After reading several guides and scouring the forums I am confused. I have two parts of a movie which are now in several formats. (Part1.bin & .cue & Part2 .bin & .cue), (part1.iso and part2.iso). I also combined the two with Womble into Parts1&2.iso. I can play each part by mounting the .iso with Alcohol or daemon tools. I would like to combine them and burn them to a DVD. I am totally cofused with the plethora of different programs & guides that seem to be able to accomplish this. Can someone suggest which guide for which parts format to follow? thank you
Dear mccmd, I trust you are saying you have two parts of a movie both in .bin and .cue form. A simple way to burn them onto one DVD is first to convert both files into mpeg format 'cos it's the most common format that almost all burning programs can handle. There is a simple, free, and very fast program called VCDGear that can do the conversion. Try here: http://www.vcdgear.com/ When the files have been converted into mepgs, it's mainly a drag and paste operation for Nero or other programs for the final burning. Happy DVD editing!

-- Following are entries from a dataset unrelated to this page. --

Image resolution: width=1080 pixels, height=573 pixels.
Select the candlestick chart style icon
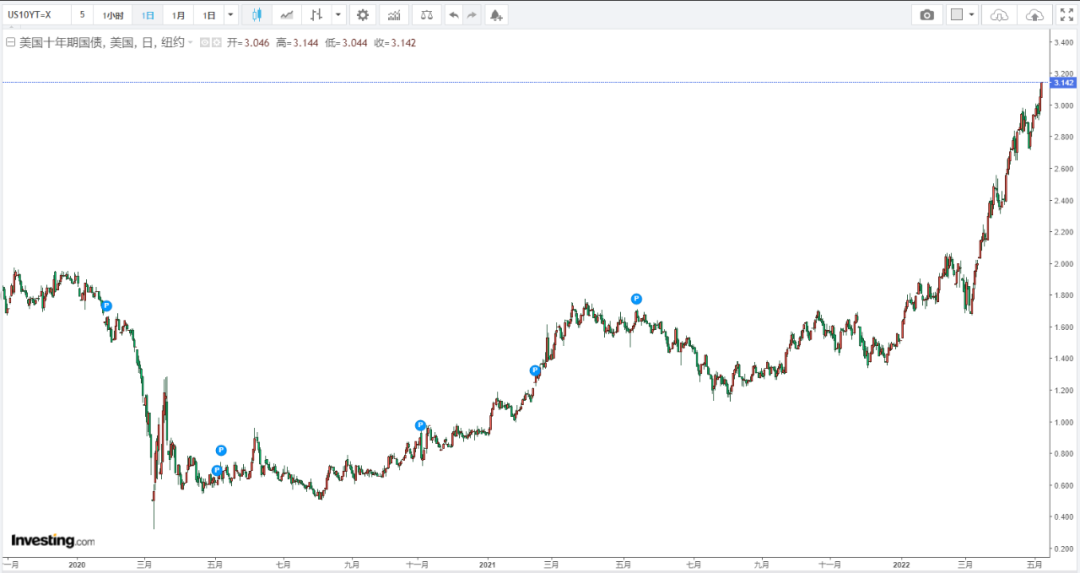(257, 15)
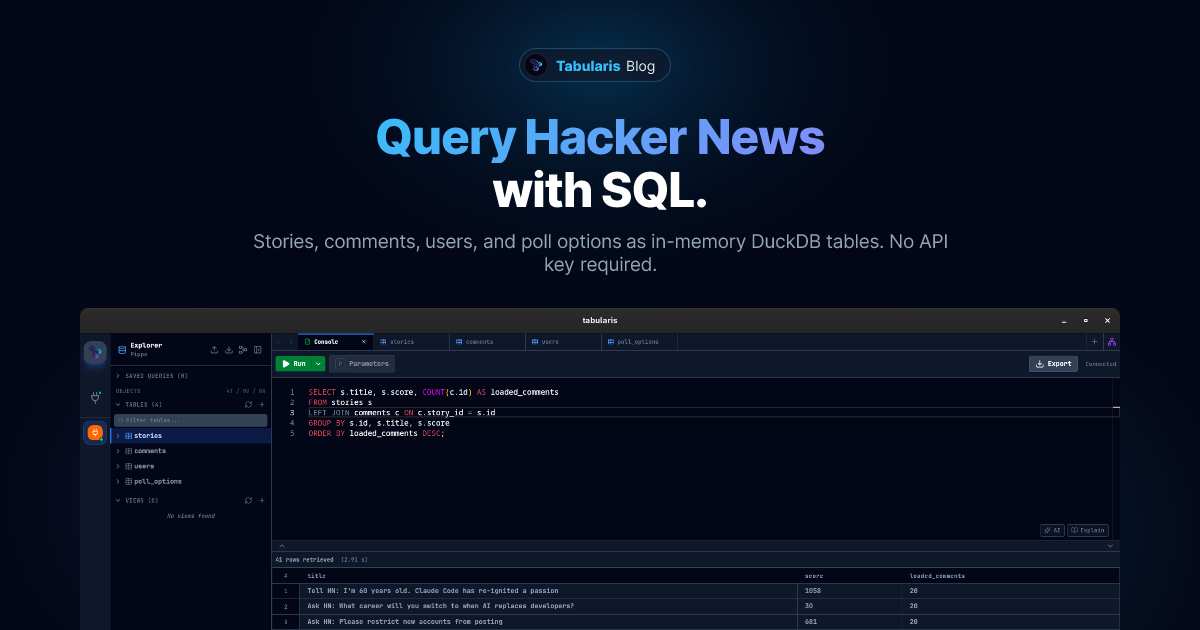Open the Run button dropdown arrow
Viewport: 1200px width, 630px height.
click(317, 364)
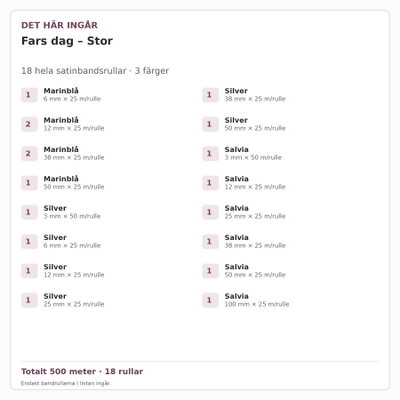Click the 'Fars dag – Stor' heading
Image resolution: width=400 pixels, height=400 pixels.
(x=67, y=41)
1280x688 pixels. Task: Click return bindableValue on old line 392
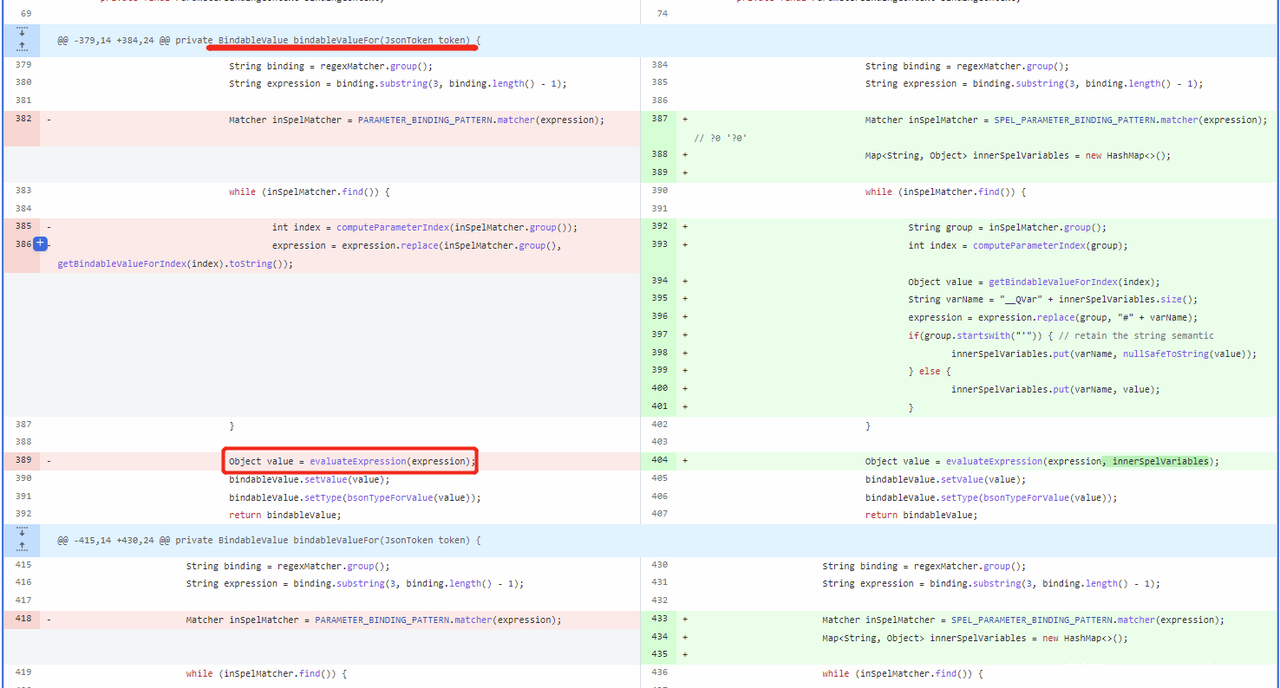coord(284,515)
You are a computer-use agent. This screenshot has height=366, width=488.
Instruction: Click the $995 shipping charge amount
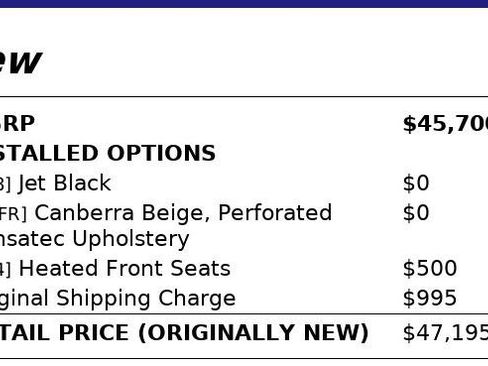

You dont need to convert to mpeg's. You can but you will lose quality and take up a lot of time. All you need is DVD Shrink or NVE to join the two onto one DVD. Check out my guide here http://home.comcast.net/~bbmayo/index.html Good luck
Hey BBMayo, Went to your link and found some good help. Only, I didn't quite find help for burning cue/bin files with DVD Shrink. YOu're right, converting it with vdcgear to mpegs work, but it takes forever to burn. So please share with us how to cut down that time, and keep a fairly good quality
bin/cue files are generally vcd or svcd depending on where you get them. So yes, you do need to convert them to mpeg2 to be dvd compliant. Your quality is most likely going to be not so great in the end. The iso files can be tricky if you've downloaded them. You can't be certain if it's an iso from the original DVD or an iso of avi file or whatever kind of video file.
Thanks zippyd for the clarification. About the quality thing, personally I think we are sometimes over-exaggerating. I have quite a few DVD copies with compression ratio at about 50% but still show up very well on my plasma TV. The fact is many hardwares nowadays have built in mechanisms to fine tune video and audio signals to compensate for their imperfections. Anyway, it's just a thought.